EXTRACTED ENTRIES ▸
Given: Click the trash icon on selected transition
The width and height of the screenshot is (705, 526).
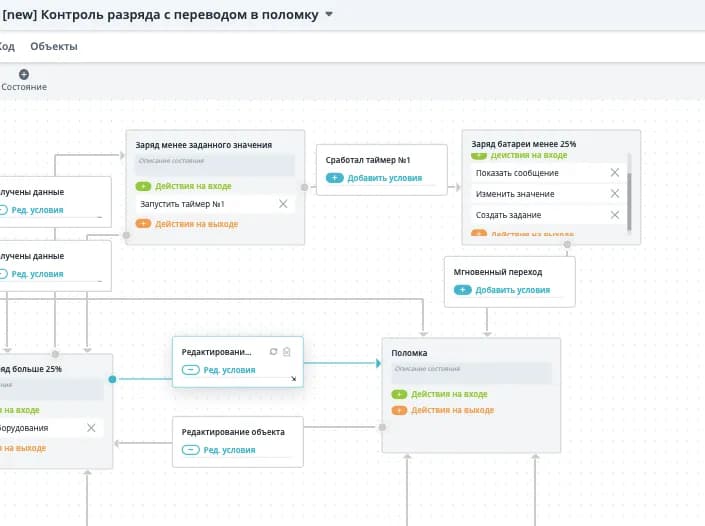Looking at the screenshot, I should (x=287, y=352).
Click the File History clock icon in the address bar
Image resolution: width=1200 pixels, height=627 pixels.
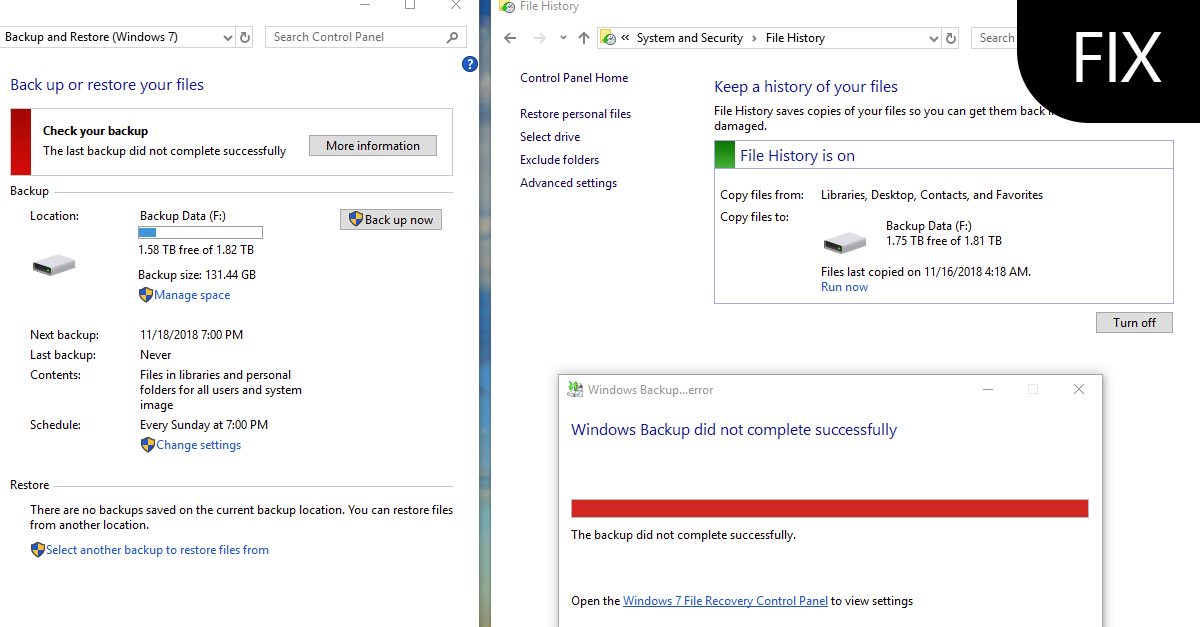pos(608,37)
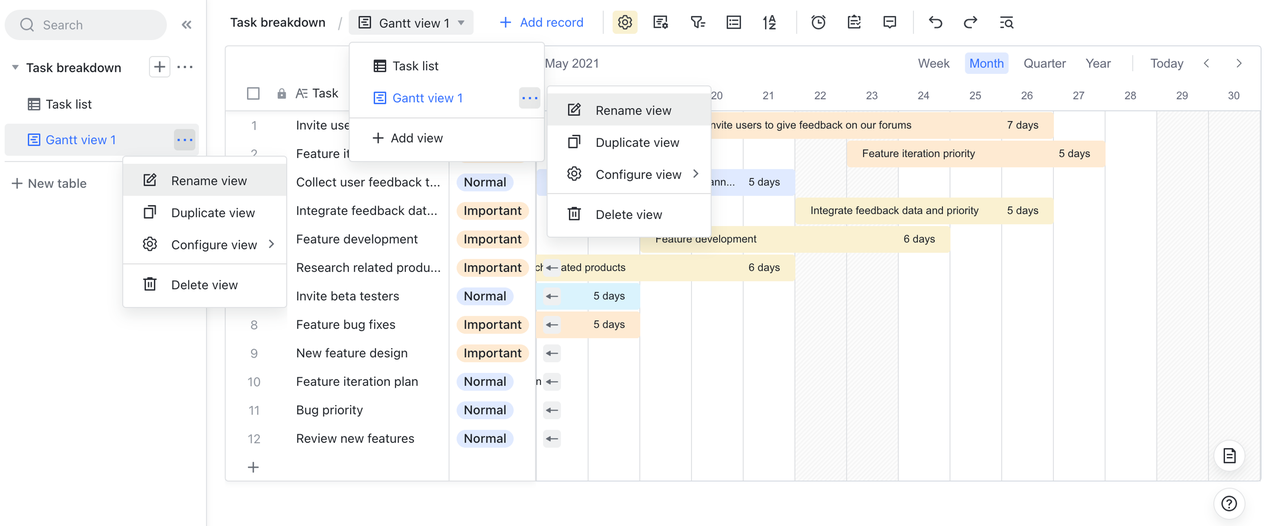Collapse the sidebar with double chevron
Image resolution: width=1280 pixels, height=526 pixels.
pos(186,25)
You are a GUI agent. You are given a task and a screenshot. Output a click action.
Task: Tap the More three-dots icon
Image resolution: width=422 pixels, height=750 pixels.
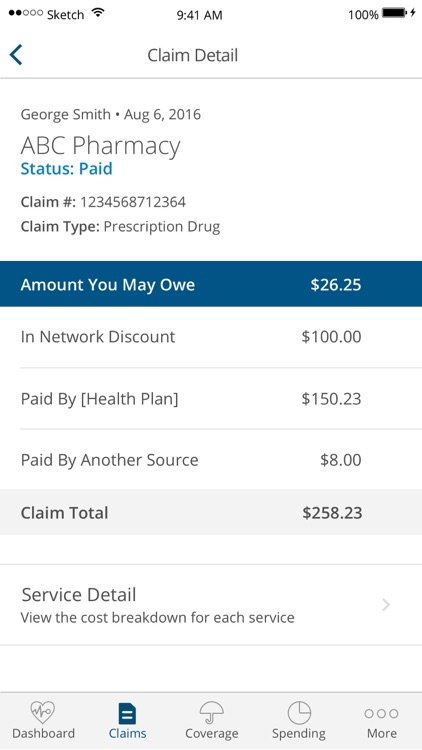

REQUIREMENT ▸
Copy out everything from the line containing "Click the File" down to the end of the rows, both ends included, word for word. Leave the pictures out.

EXPECTED ANSWER ▸
Click the File History clock icon in the address bar
Image resolution: width=1200 pixels, height=627 pixels.
pos(608,37)
Collapse the sidebar with double chevron
Image resolution: width=1280 pixels, height=526 pixels.
pos(186,25)
You are a GUI agent. You are given a task and a screenshot. Output a click action.
Task: Tap the More three-dots icon
Image resolution: width=422 pixels, height=750 pixels.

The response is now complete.